Terbaru di Semarang, 9 April 2020, seorang perawat RSUP Kariadi yang gugur sampai tega hati masyarakat menolak pemakamannya. Ketua RT setempat mengaku tidak berdaya menghadapi desakan warga  (kompas.com, 10/04/2020).
Jangka waktu 6 hari ternyata tidak cukup untuk mengevaluasi proses edukasi warga soal corona. Terlalu pendek mungkin. Tetapi  jika dihitung sejak insiden penolakan karantina WNI asal Wuhan di Natuna 1 Februari lalu, apakah masih tidak cukup juga?

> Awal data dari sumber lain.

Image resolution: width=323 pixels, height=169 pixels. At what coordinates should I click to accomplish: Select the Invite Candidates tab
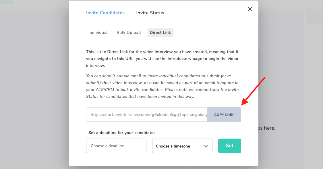pos(105,13)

Terkait kasus penolakan pemakaman di Semarang Persatuan Perawat Nasional Indonesia, PPNI, bahkan harus mengagendakan langkah hukum untuk menindak provokator di balik penolakan tersebut.
Mestinya hal itu tidak terjadi. Pemerintah daerah setempatlah yang harus mem-back up petugas medis dan paramedis, ketika hidup (baca: bertugas) dan bahkan ketika mereka harus gugur karena pekerjaan yang mereka lakukan. Menangkap atau mengungkap siapa provokator di balik penolakan itu lebih baik dilakukan oleh pemda dan kepolisian agar tidak memecah fokus tenaga medis kita.
Kejadian penolakan terhadap perawat di masa pandemi Covid-19 sebelumnya terjadi Jakarta. Mereka tidak diizinkan tinggal di hunian yang selama ini mereka tempati karena kekhawatiran ada penularan virus (liputan6.com, 25/03/2020).
Insiden itu kemudian mendapat respon positif, pemerintah di beberapa daerah mengizinkan tenaga medis untuk tinggal di tempat yang lebih representatif. Di Jakarta Pemda DKI menyediakan 4 hotel di bawah BUMD Jaktour. Jawa Barat mengizinkan hotel Grand Preanger Bandung untuk ditempati perawat yang bertugas di RS Hasan Sadikin.